Stored data
# # # #

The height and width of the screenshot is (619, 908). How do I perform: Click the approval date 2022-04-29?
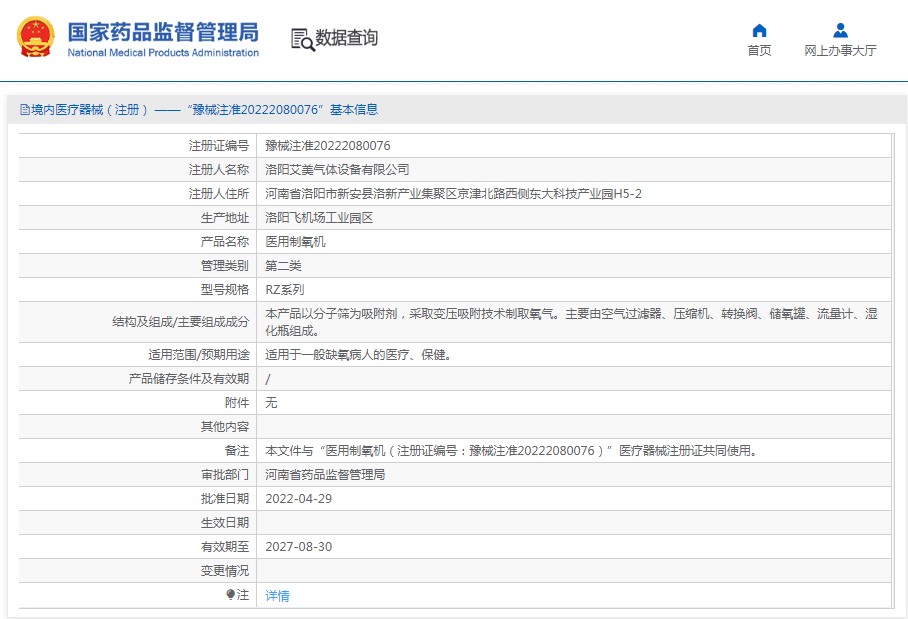[298, 499]
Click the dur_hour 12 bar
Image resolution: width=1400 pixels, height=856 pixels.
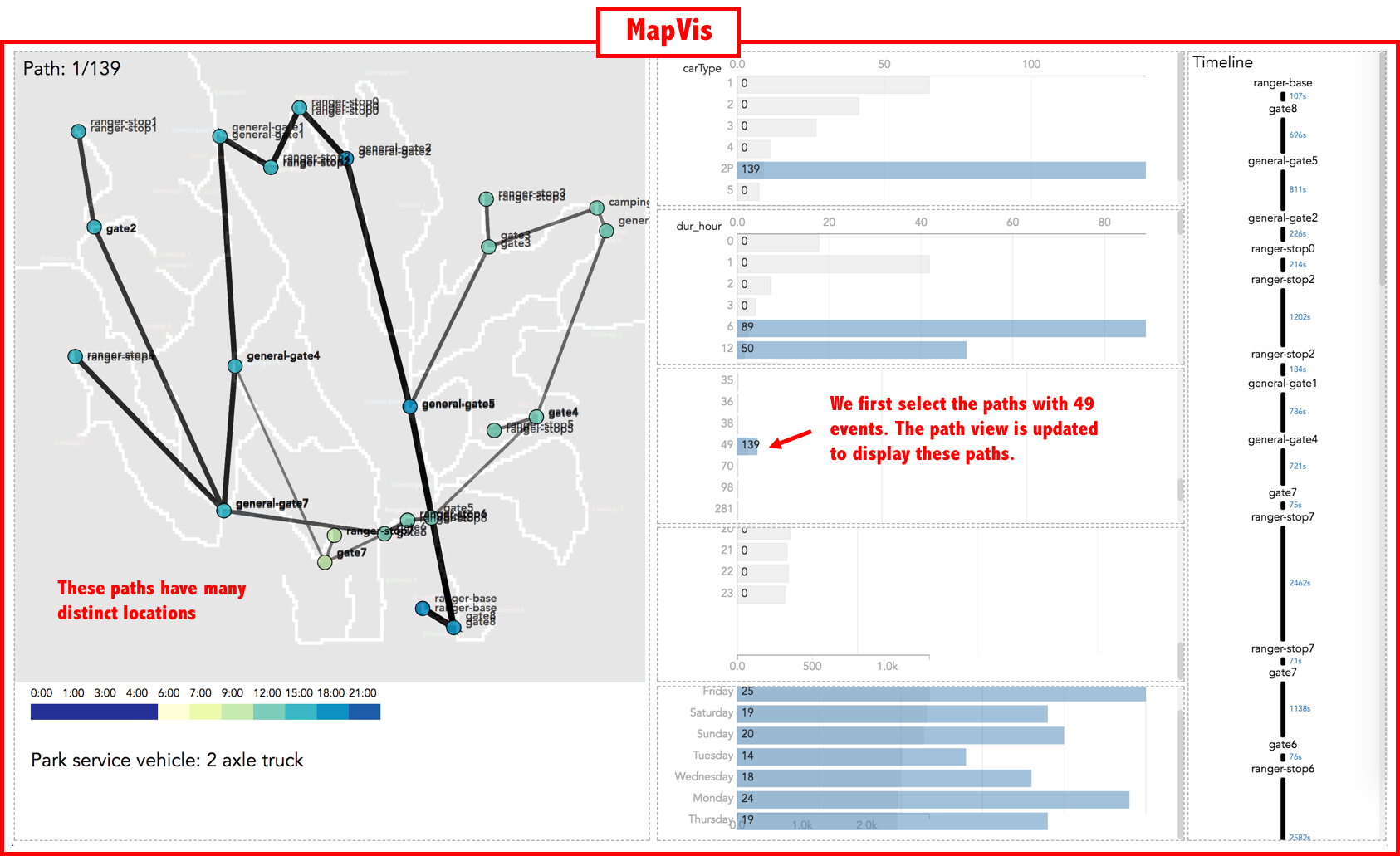pos(851,350)
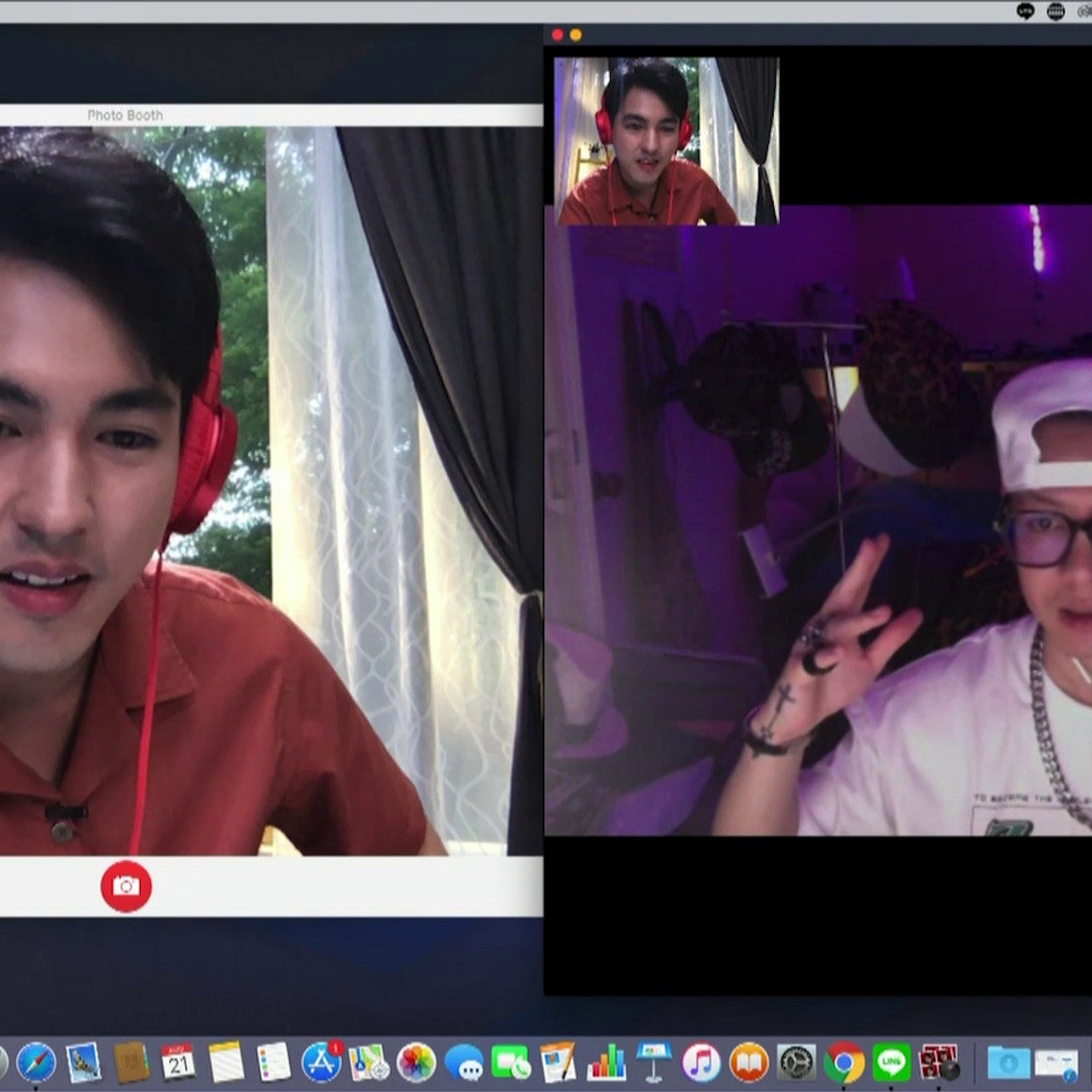Open the Keynote app in the dock
Screen dimensions: 1092x1092
[653, 1063]
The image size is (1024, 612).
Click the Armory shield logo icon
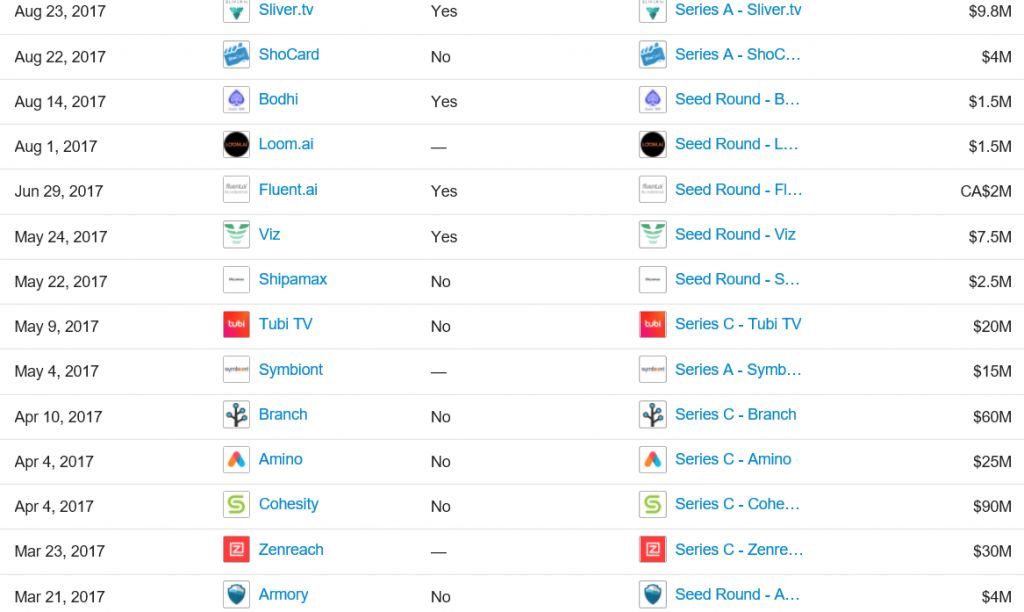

# # # #

_WHAT YOU SHOULD DO:_ Output the records exactly. Drop the images.

_SOLUTION FOR THIS TASK:_
The height and width of the screenshot is (619, 908). How do I perform: Click the approval date 2022-04-29?
[298, 499]
Click the dur_hour 12 bar
Image resolution: width=1400 pixels, height=856 pixels.
pos(851,350)
Open the Keynote app in the dock
Screen dimensions: 1092x1092
[653, 1063]
The image size is (1024, 612).
Click the Armory shield logo icon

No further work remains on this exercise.